18-(5-(1-(4-Toluenesulfonyl)-1H-1,2,3-triazol-4-yl)pentanoyloxy)-8,11,13-abietatriene (16). pale yellow resin; +30 (c 0.035, CHCl3); IR νmax (film) 2937, 2867, 1726, 1451, 1250, 816 cm−1; 1H-NMR (CDCl3): δ 7.93 (2H, d, J = 8.1 Hz, H-2'' and H-6''), 7.72 (1H, s, H-5'), 7.32 (2H, d, J = 8.1 Hz, H-3'' and H-5''), 7.18 (1H, d, J = 8.1 Hz, H-11), 7.01 (1H, brd, J = 8.1 Hz, H-12), 6.89 (1H, brs, H-14), 3.99 (1H, d, J = 10.9 Hz, H-18) 3.66 (1H, d, J = 10.9 Hz, H-18), 2.86 (2H, m, H-7), 2.83 (1H, m, H-15), 2.81 (2H, t,J = 7.3 Hz, H-5'), 2.43 (3H, s, PhMe), 2.24 (2H, t, J = 7.3 Hz, H-2'), 2.20 (1H, brd, J = 12.9 Hz, H-1β), 1.22 (6H, d, J = 6.9 Hz, H-16 and H-17), 1.21 (3H, s, H-20), 0.93 (3H, s, H-19); 13C-NMR (CDCl3): δ 174.20 (C-1'), 148.65 (C-6'), 147.60 (C-9), 146.10 (C-13), 145.42 (C-4''), 135.18 (C-8), 133.20 (C-1''), 129.98 (2C, C-2'' and C-6''), 128.76 (2C, C-3'' and C-5''), 127.33 (C-14), 124.72 (C-11), 124.33 (C-12), 119.33 (C-7'), 72.73 (C-18), 44.58 (C-5), 38.74, 37.83, 37.23, 35.94, 34.38, 33.83, 30.64, 28.63, 25.77, 25.70, 24.82, 24.40 (2C, C-16 and C-17), 22.08, 19.36, 18.92, 17.90; EIMS m/z 592.3027 [M+H]+ (calcd for C34H46N3O4S, 592.3209).

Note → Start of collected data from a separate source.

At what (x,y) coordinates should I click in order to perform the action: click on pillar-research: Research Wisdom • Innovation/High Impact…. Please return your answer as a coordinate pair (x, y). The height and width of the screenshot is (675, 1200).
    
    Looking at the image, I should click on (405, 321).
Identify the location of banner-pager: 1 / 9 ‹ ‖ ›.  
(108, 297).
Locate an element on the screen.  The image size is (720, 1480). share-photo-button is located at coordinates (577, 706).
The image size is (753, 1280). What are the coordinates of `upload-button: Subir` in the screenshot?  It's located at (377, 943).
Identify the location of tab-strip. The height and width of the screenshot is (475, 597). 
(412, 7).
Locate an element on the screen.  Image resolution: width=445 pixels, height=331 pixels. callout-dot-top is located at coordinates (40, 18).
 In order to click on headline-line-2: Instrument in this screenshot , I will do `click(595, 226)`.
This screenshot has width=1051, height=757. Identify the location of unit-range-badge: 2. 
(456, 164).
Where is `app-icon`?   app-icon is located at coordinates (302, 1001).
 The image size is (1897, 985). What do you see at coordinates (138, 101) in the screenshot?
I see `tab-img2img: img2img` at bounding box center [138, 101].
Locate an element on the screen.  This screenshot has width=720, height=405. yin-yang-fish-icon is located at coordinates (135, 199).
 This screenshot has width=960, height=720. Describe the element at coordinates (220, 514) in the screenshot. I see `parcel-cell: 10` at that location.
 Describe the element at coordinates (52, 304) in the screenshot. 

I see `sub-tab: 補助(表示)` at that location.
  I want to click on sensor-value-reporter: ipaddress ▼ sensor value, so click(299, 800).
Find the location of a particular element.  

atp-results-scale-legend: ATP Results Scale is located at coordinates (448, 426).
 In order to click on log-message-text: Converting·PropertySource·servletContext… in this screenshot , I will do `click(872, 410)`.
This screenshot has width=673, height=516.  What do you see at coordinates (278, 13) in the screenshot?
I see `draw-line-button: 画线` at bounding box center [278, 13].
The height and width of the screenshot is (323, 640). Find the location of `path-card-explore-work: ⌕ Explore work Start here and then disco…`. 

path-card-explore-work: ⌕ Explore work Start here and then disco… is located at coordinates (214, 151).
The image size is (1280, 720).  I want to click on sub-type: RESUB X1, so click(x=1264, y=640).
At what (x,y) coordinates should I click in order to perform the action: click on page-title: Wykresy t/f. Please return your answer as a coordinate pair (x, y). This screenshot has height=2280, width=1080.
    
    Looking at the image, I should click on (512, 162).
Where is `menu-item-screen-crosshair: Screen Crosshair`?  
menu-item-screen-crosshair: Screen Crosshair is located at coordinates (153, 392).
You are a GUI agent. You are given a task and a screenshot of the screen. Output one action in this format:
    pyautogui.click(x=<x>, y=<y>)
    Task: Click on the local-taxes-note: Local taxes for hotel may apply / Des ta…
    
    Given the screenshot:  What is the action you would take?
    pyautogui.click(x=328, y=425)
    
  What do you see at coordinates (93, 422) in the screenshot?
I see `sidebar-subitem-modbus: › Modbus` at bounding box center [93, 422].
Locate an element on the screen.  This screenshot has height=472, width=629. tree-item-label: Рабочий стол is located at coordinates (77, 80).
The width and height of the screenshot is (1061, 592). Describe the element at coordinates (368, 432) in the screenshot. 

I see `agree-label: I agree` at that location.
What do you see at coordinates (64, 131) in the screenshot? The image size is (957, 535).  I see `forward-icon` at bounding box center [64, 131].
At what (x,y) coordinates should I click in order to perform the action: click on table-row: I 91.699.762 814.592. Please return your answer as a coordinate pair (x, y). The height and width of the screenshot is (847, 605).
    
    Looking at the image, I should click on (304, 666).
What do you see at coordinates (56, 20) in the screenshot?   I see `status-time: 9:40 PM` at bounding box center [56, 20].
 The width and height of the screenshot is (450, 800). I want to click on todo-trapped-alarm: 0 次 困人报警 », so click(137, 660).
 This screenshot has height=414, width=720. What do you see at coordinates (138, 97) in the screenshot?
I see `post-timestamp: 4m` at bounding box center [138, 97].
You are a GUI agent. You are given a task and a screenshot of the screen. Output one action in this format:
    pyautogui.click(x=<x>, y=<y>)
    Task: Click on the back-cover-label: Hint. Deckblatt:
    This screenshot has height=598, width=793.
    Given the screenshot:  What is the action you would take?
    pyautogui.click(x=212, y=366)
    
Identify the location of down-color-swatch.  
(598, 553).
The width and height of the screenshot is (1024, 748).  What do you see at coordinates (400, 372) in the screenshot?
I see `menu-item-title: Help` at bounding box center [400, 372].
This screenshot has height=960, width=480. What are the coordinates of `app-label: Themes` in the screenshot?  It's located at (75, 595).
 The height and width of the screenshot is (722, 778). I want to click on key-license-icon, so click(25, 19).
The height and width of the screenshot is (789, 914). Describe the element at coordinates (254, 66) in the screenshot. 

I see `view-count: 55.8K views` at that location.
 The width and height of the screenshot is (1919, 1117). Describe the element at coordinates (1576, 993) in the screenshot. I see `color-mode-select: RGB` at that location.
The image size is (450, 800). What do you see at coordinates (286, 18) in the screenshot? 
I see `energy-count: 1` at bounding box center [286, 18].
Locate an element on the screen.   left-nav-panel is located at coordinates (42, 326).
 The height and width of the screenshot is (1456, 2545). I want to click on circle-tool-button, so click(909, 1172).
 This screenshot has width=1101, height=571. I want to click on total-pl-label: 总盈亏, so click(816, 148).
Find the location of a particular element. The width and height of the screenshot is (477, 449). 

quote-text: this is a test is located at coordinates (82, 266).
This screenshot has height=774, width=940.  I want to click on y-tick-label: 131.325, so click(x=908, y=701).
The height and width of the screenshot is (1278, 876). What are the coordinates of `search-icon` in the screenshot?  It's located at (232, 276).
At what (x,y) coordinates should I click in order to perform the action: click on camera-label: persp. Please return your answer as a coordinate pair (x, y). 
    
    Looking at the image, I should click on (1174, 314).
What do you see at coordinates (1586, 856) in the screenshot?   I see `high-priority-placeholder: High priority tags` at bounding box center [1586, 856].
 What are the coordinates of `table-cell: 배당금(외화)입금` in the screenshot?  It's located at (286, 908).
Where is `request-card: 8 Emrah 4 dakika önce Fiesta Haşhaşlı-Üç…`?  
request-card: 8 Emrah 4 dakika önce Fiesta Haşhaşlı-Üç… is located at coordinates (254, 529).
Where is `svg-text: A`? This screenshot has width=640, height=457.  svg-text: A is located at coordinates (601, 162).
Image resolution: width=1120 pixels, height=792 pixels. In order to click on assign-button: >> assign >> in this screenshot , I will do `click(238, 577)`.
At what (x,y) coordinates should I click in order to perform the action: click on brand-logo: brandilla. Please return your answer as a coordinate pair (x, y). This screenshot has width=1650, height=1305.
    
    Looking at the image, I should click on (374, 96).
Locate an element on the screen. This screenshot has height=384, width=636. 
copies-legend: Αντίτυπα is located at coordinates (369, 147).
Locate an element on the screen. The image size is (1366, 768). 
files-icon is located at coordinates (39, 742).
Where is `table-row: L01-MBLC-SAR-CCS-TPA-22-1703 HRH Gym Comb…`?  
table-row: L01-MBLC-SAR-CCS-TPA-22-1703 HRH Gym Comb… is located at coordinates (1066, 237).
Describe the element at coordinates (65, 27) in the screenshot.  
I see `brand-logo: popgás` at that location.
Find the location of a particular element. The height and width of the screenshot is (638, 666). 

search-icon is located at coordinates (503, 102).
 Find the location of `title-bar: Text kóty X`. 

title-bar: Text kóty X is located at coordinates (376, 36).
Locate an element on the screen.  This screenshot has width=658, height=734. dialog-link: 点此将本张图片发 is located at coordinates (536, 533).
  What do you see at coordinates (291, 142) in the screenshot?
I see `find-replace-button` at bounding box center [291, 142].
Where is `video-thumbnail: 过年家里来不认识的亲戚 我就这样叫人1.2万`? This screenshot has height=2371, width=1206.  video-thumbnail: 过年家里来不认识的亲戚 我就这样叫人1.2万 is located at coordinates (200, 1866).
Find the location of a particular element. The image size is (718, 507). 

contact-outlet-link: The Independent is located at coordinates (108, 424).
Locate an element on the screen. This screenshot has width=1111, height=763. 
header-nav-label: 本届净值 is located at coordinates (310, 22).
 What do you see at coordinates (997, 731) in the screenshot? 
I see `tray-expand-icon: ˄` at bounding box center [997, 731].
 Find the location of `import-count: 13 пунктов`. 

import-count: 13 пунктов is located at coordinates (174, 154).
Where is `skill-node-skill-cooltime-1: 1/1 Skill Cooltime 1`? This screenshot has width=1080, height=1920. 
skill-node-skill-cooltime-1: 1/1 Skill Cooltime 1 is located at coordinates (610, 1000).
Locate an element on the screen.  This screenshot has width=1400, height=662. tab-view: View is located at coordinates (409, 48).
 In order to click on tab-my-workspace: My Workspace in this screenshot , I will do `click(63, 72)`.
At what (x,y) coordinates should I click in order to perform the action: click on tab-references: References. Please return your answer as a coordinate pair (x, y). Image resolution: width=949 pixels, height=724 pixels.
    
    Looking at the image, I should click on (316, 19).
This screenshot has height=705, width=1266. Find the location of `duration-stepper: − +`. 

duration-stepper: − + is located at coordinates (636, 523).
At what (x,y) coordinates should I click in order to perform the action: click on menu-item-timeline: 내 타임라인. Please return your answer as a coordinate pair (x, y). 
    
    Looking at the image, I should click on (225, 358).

3.3. Antiproliferative Assay

All human cell lines used in this work were purchased from the American Type Culture Collection (ATCC, Manasas, VA, USA). Normal lung MRC-5 fibroblasts (CCL-171), SK-MES-1 lung cancer cells (HTB-58) and J82 bladder carcinoma cells (HTB-1) were grown as monolayers in minimum essential Eagle medium (MEM) with Earles’s salts, 2 mM L-glutamine and 1.5 g/L sodium bicarbonate. Gastric adenocarcinoma AGS cells (CRL-1739) were grown as monolayers in Ham F-12 medium containing 1 mM L-glutamine and 1.5 g/L sodium bicarbonate. All media were supplemented with 10% heat-inactivated FBS, 100 IU/mL penicillin and 100 µg/mL streptomycin. Cells were grown in a humidified incubator with 5% CO2 in air at 37 °C. For the antiproliferative assay, cells were plated at a density of 5 × 104 cells/mL. Cells were seeded in 96-well plates (100 µL/well). One day after seeding, cells were treated with medium containing the compounds at concentrations ranging from 0 up to 100 µM during 3 days. The compounds were dissolved in DMSO (1% final concentration) and complete medium. Untreated cells (medium containing 1% DMSO) were used as 100% viability controls. Etoposide (98% purity, Sigma-Aldrich, St. Louis, MO, USA) was used as reference compound. Each concentration was tested in sextuplicate and experiments were repeated 2 times. Cell viability was determined by means of the MTT reduction assay at the end of the incubation with the products. The results were transformed to percentage of controls and the IC50 value was obtained adjusting the dose-response curve to a sigmoidal model. The software used was OriginPro 8.1 [23].

4. Conclusions

Sixteen dehydroabietic acid trizaole derivatives were prepared using click chemistry. The derivatives contain structural differences such as variability of aromatic rings and linkers which allow performing structure–activity relationship. The compounds were assessed as antiproliferative agents in three human tumor cell lines and on normal fibroblasts. The most remarkable difference was observed for compounds 5 and 6, differing in the length of the linker (n:1 vs. n:3), as while compound 5 was the most active compound in this study, compound 6 was inactive. On the other hand, the tumor cell selectivity of the compounds 7 and 8 is very interesting.